There is a classification system that allows us to identify the degree of processing of a food. This is the NOVA classification (see below). Foods classified in NOVA group 4 are ultra-processed foods.
What are unprocessed foods?
These are simple ingredients! Such as fruits, vegetables, meats, and fish. The Nova classification places products that have been prepared simply (washing, filtering, cleaning, cooking, filleting, freezing, pasteurizing, etc.) in group 1 of unprocessed or minimally processed foods.
Why avoid eating ultra-processed foods?
Ultra-processed foods should not be completely eliminated from our diet. They should be part of a healthy, balanced diet made up of whole, unprocessed foods. Occasional consumption of ultra-processed foods is not a problem; it is the increased consumption of ultra-processed foods instead of whole, unprocessed foods that is problematic. Indeed, epidemiological and intervention studies have shown a negative impact on health with increased consumption of ultra-processed foods.

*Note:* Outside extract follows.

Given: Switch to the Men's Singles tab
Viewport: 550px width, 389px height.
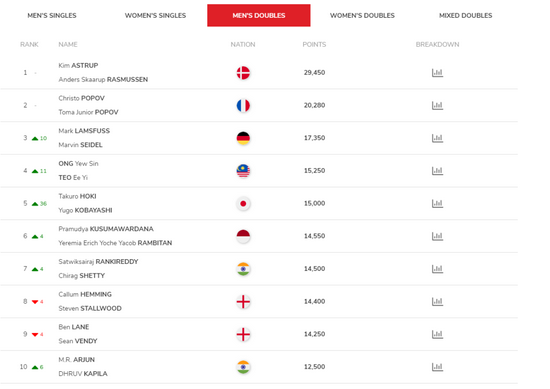Looking at the screenshot, I should click(x=52, y=15).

These foods should therefore be consumed sparingly and should not form the basis of a diet.
The current guidelines of the national nutrition and health program ( National Nutrition and Health Program 2019 ) are aimed at limiting the consumption of ultra-processed foods and encouraging the consumption of raw foods or foods with a low degree of processing.
What are the effects of ultra-processed foods on health?
Ultra-processed foods have the advantage of very good microbiological quality and are designed to have a long shelf life and retain their original qualities. However, these are products whose food matrix has been highly altered and whose nutritional qualities are significantly degraded by ultra-formulation and the use of additives and cooking processes that compromise their quality.
Ultra-processed products are often highly palatable, energy-dense, high in salt, sugar and saturated fatty acids with a relative lack of vitamins and dietary fiber.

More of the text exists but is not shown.